Météo France a placé le Gard et l'Hérault en vigilance orange en raison de la neige et du verglas entre 21 heures et vendredi midi en raison toujours des risques de neige et de verglas. En revanche la vigilance orange a été levée en PACA. Les transports scolaires sont annulés dans le Tarn et la Haute-Garonne. La circulation a en revanche été rétablie sur l'A61, où plus de 400 véhicules avaient été bloqués dans la matinée par le verglas. Les poids lourds qui étaient bloqués ont pu reprendre la route.
Rails : retour à la normale prévu vendredi
En PACA, sur la route, la circulation a été rétablie sur les autoroutes A7 et A8 entre la vallée du Rhône et Nice. Autour d'Aix-en-Provence et Marseille, l'A50, l'A51 et l'A52 ont rouvert, ainsi que l'A54 pour les véhicules légers. L'accès à Marseille par le nord a été rouvert sur l'A7 et l'A51, l'A55 restant cependant bloquée. A Marseille même, la circulation des bus n'a repris au compte-gouttes qu'en milieu d'après-midi, seuls quelques grands axes ayant été salés. Dans la région, le trafic ferroviaire a repris progressivement, plusieurs TGV accusant des retards importants. Le trafic des Corail restait limité et seul un TER sur quatre a circulé. Le retour à la normale est prévu vendredi. Au total, 2.600 personnes ont été hébergées mercredi soir dans les Bouches-du-Rhône, où 1.000 foyers restaient privés d'électricité jeudi vers 19h.
La perturbation des transports a conduit l'université de Provence à fermer tous ses sites jusqu'à lundi, reportant les examens prévus cette semaine. Les collèges et lycées des Bouches-du-Rhône rouvriront vendredi mais des écoles resteront fermés et les transports scolaires ne seront pas assurés dans le département.

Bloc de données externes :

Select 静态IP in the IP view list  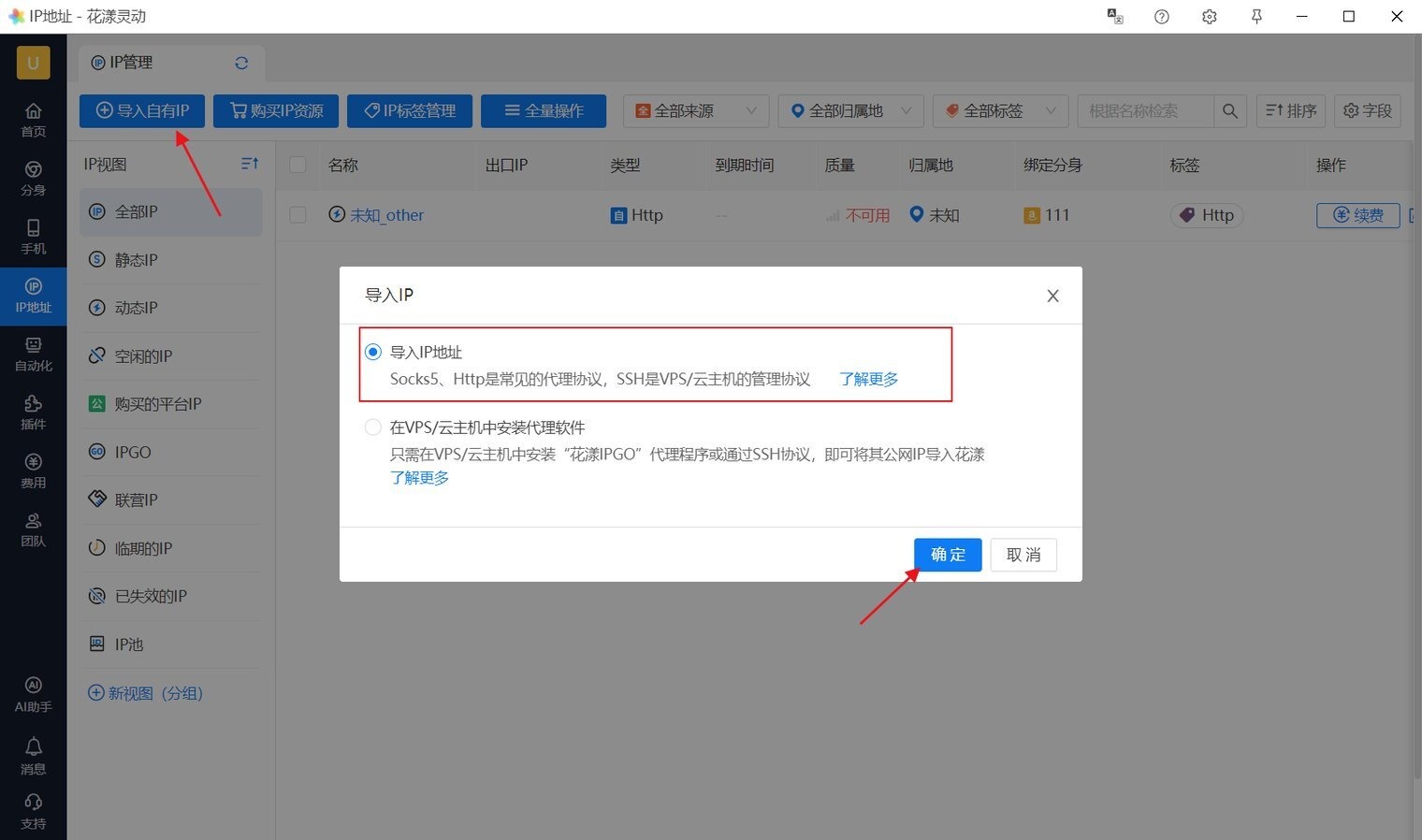point(136,260)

Il en sera de même dans les Landes où la préfecture a décidé également d'interdire la circulation des poids-lourds sur l'A63 et l'A10, mesure reconduite dans les Pyrénées-Atlantiques.

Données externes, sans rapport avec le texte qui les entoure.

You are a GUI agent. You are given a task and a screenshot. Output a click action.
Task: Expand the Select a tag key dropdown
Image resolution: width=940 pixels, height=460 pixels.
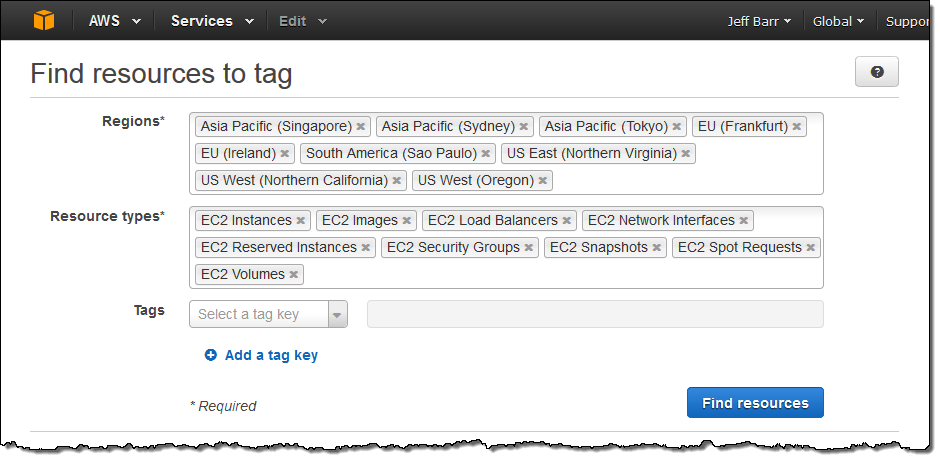click(x=337, y=314)
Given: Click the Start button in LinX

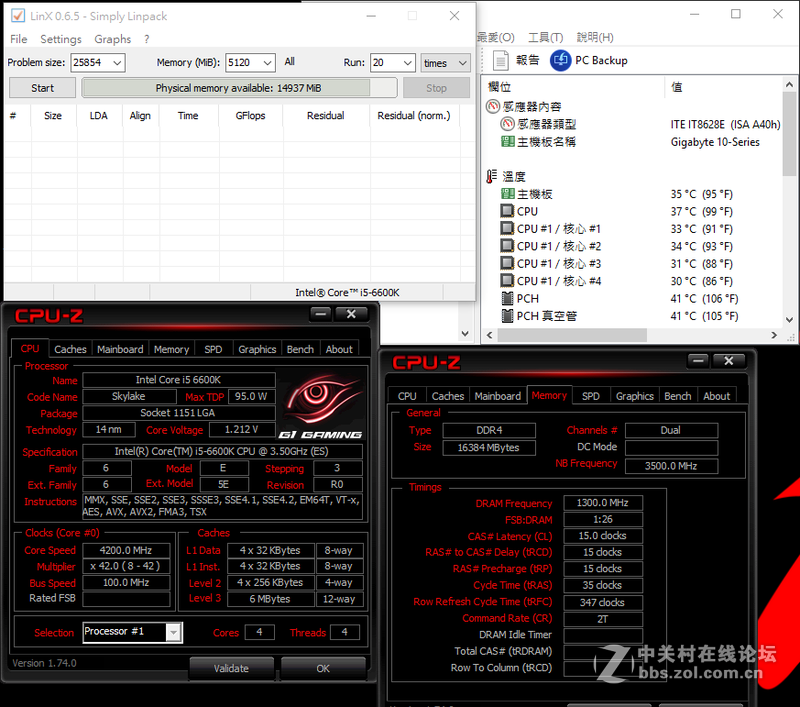Looking at the screenshot, I should coord(41,88).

Des défaillances dit Fillon, Gaudin rétorque
Parallèlement à la situation sur le terrain, Michèle Alliot-Marie et Dominique Bussereau ont annoncé jeudi l'envoi "d'une mission conjointe". Cette mission est "dépêchée sur place" pour "évaluer les conditions dans lesquelles les différents opérateurs ont anticipé et géré les conséquences de cet épisode météorologique". De son côté, François Fillon a demandé que soient tirés des "enseignements" des blocages "inacceptables" dus au froid qui ont affecté des usagers de la route et des aéroports dans certaines régions françaises, reconnaissant des "problèmes de moyens".
"Les ministres seraient bien inspirés de regarder d'abord les services de l'Etat avant de regarder les services des collectivités territoriales dont la générosité est excessive, dont le dévouement a absolument été total et complet", a réagi le sénateur maire UMP de Marseille, Jean-Claude Gaudin.

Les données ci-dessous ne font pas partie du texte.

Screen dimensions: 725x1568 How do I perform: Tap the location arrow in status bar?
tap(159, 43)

Mais comment la neige a-t-elle pu bloquer toute la Provence en quelques heures ? Alors que la presse régionale critiquait jeudi matin, les autorités locales invoquaient le manque de moyens techniques mais doutaient dans le même temps de l'utilité d'investir pour remédier à un phénomène si exceptionnel. "Est-ce que pour un événement qui se produit statistiquement tous les 20 ans, il faut que la ville et la communauté urbaine investissent des dizaines de millions d'euros dans des équipements qui serviront de façon aléatoire ou est-ce qu'on peut se dire qu'on peut supporter pendant une journée d'avoir une situation un peu atypique ?", s'interrogeait ainsi le préfet des Bouches-du-Rhône, Michel Sappin.